» **TEKS BACAAN**
────────────────
Enny Arrow, adalah nama yang begitu melekat dalam dunia penulisan Indonesia pada tahun 1977-1992, karya-karyanya adalah yang paling banyak dibaca generasi muda Indonesia, terlahir dengan nama Enny Sukaesih Probowidagdo, lahir di Desa Hambalang, Bogor tahun 1924. Memulai karirnya sebagai wartawan pada masa pendudukan Jepang, belajar Steno di Yamataka Agency, kemudian direkrut menjadi salah satu propagandis Heiho dan Keibodan. Pada masa Revolusi Kemerdekaan, Enny Arrow bekerja sebagai wartawan Republikein yang mengamati jalannya pertempuran di seputar wilayah Bekasi.
────────────────
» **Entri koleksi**

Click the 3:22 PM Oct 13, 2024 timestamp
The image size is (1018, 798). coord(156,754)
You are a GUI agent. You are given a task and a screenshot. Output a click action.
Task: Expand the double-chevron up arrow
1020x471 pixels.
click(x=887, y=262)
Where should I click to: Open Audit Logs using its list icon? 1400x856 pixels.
────────────────
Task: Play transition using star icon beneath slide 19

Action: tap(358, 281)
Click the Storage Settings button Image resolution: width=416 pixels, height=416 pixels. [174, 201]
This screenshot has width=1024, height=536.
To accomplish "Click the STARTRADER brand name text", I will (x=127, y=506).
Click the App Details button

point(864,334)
────────────────
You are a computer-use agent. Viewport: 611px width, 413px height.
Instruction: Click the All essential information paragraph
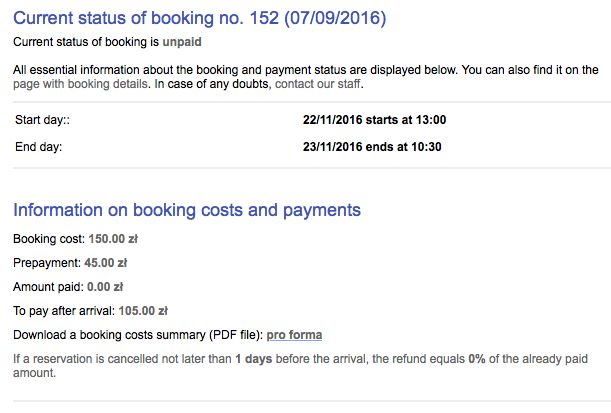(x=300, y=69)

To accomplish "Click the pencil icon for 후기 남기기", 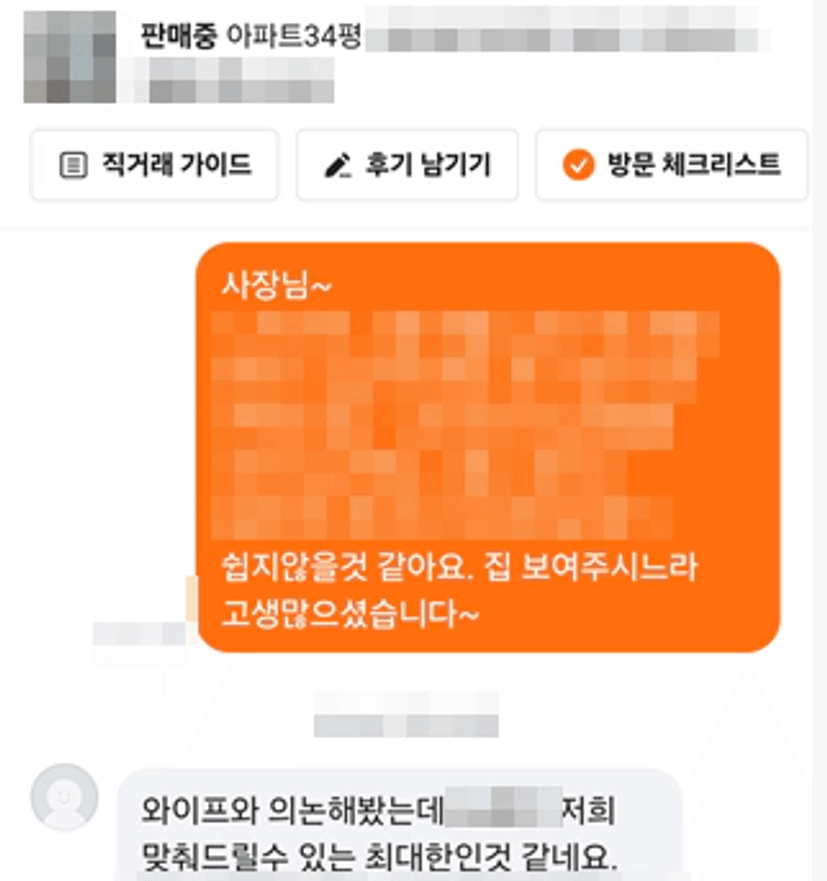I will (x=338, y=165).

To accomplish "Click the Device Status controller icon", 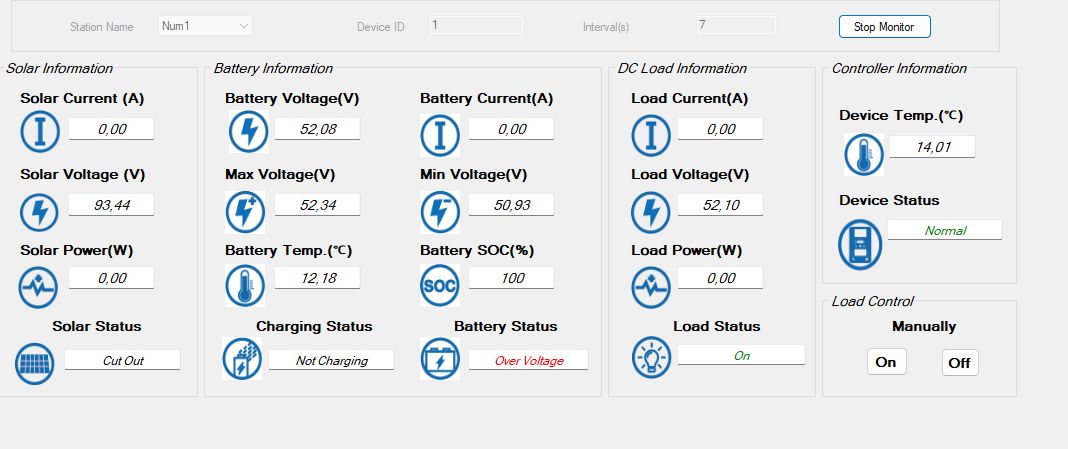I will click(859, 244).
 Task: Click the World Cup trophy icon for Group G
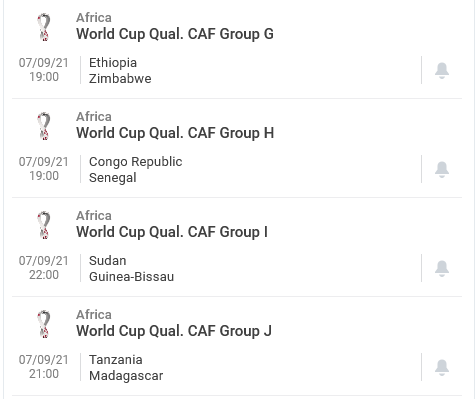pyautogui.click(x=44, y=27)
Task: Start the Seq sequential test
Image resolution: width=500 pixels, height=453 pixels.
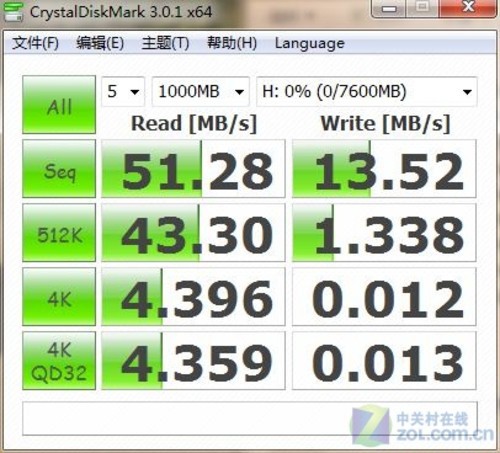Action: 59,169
────────────────
» **TUGAS YANG DIKERJAKAN**
1. Tentukan apakah setiap pernyataan berikut sesuai dengan teks tentang Enny Arrow, lalu jawab ya atau tidak disertai kutipan persis dari teks yang menjadi penentunya. (a) Enny Arrow lahir di Desa Hambalang, Bogor, pada tahun 1924. (b) Enny Arrow direkrut menjadi propagandis Heiho dan Keibodan. (c) Nama lahir Enny Arrow adalah Enny Arrow Probowidagdo.
2. Teruskan teks tentang Enny Arrow, mulai setelah kalimat terakhirnya.

» **HASIL LATIHAN**
1.
(a) Ya: "lahir di Desa Hambalang, Bogor tahun 1924"
(b) Ya: "kemudian direkrut menjadi salah satu propagandis Heiho dan Keibodan"
(c) Tidak: "terlahir dengan nama Enny Sukaesih Probowidagdo"

2.
Pada tahun 1965 Enny Sukaesih menulis karangan dengan judul "Sendja Merah di Pelabuhan Djakarta" karangannya ini merupakan pertama kali ia mengenalkan nama samaran sebagai "Enny Arrow" kata Arrow ia dapatkan sesuai dengan nama toko penjahit di dekat Kalimalang yang bernama Tukang Djahit "Arrow", di toko tempat penjahit itulah Enny Sukaesih pernah bekerja sebagai penjahit pakaian.
Setelah Gestapu 1965, suasana politik tidak menentu, Enny Arrow kemudian berkelana ke Filipina pada bulan Desember 1965, dari Manila ia pergi ke Hong Kong dan kemudian ia mendarat di Seattle Amerika Serikat pada bulan April 1967.
Di Amerika Serikat Enny Arrow belajar penulisan kreatif bergaya Steinbeck, setelah menemukan irama Steinbeck, Enny Arrow mencoba menuliskan beberapa karyanya di koran-koran terkenal Amerika Serikat, salah satu karya Enny Arrow adalah novel dengan judul : "Mirror Mirror".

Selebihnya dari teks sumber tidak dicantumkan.